------ MATERIALS PROVIDED
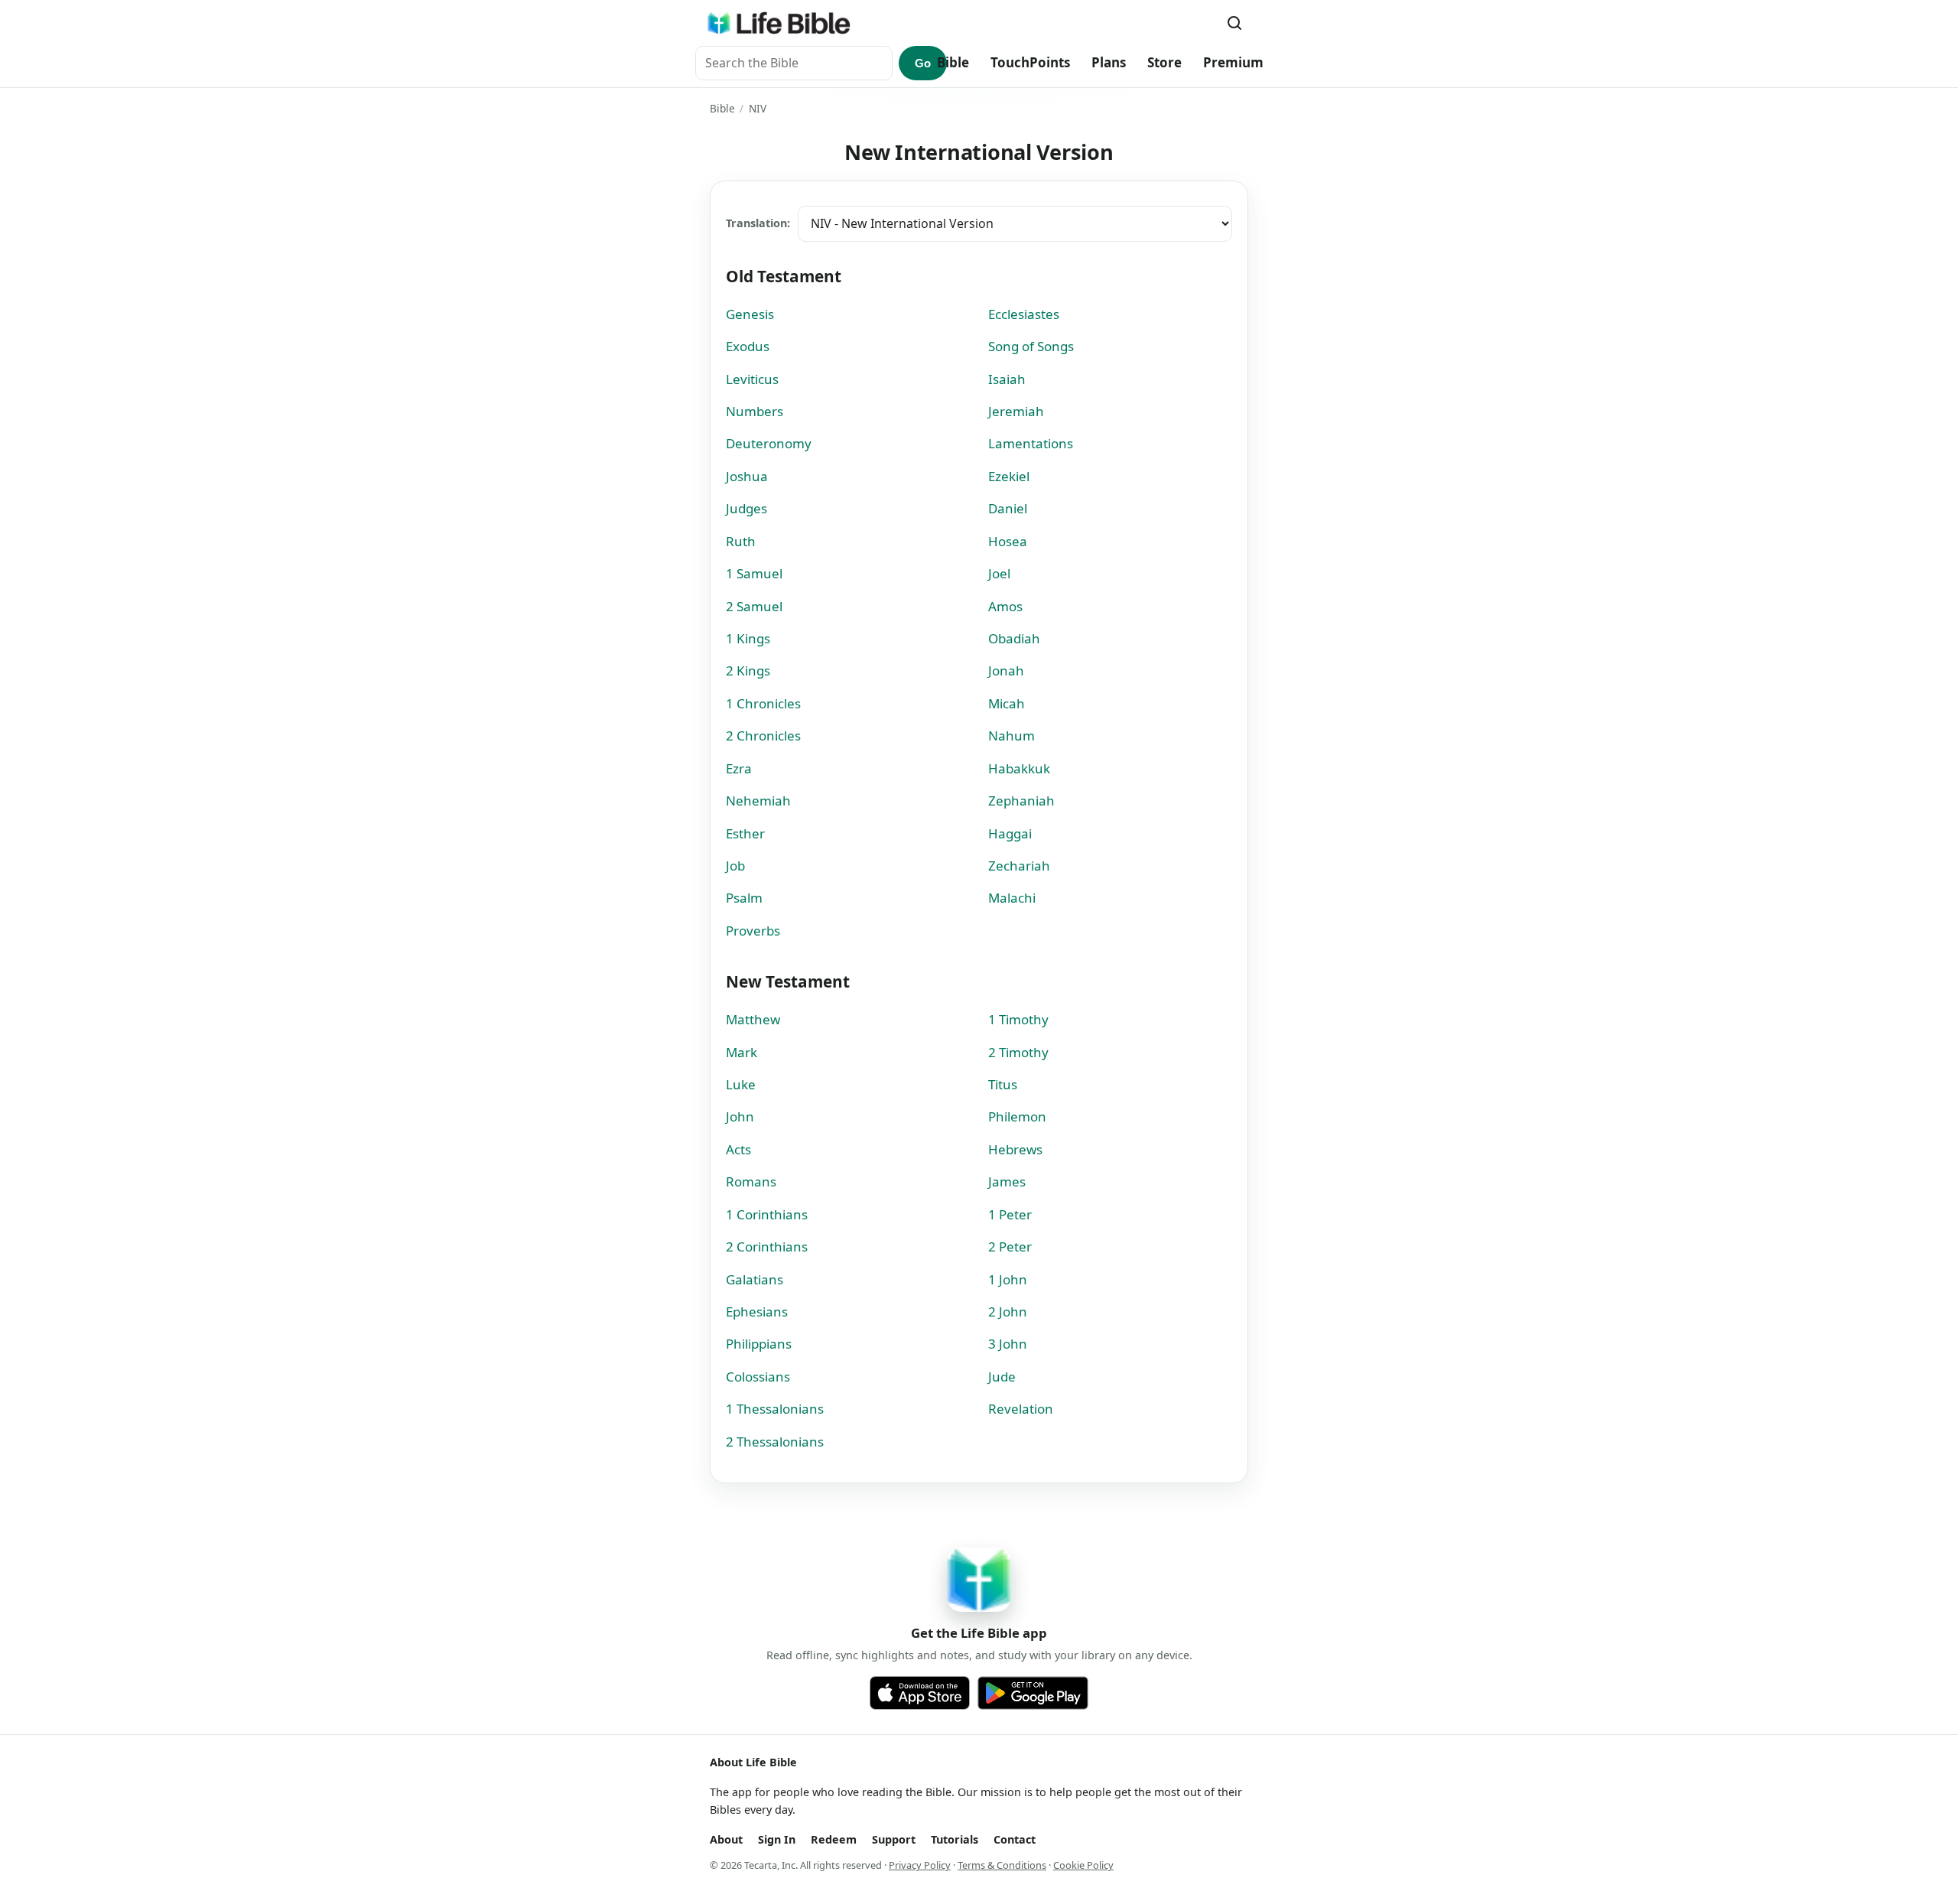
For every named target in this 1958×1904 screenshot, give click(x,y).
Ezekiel (1008, 476)
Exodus (747, 346)
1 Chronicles (763, 703)
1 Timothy (1018, 1019)
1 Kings (748, 638)
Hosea (1007, 541)
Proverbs (753, 930)
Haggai (1010, 833)
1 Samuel (754, 573)
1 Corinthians (767, 1214)
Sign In (776, 1839)
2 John (1007, 1311)
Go (923, 63)
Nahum (1011, 735)
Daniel (1007, 508)
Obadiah (1014, 638)
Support (894, 1839)
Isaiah (1007, 379)
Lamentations (1030, 443)
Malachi (1012, 897)
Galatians (754, 1279)
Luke (741, 1084)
------------
→ **ACTION ITEM**
In the entries above, copy the lines from the one that contains "Ezekiel (1008, 476)" through the last line, exactly as they appear.

→ **OUTPUT OF THE EXERCISE**
Ezekiel (1008, 476)
Exodus (747, 346)
1 Chronicles (763, 703)
1 Timothy (1018, 1019)
1 Kings (748, 638)
Hosea (1007, 541)
Proverbs (753, 930)
Haggai (1010, 833)
1 Samuel (754, 573)
1 Corinthians (767, 1214)
Sign In (776, 1839)
2 John (1007, 1311)
Go (923, 63)
Nahum (1011, 735)
Daniel (1007, 508)
Obadiah (1014, 638)
Support (894, 1839)
Isaiah (1007, 379)
Lamentations (1030, 443)
Malachi (1012, 897)
Galatians (754, 1279)
Luke (741, 1084)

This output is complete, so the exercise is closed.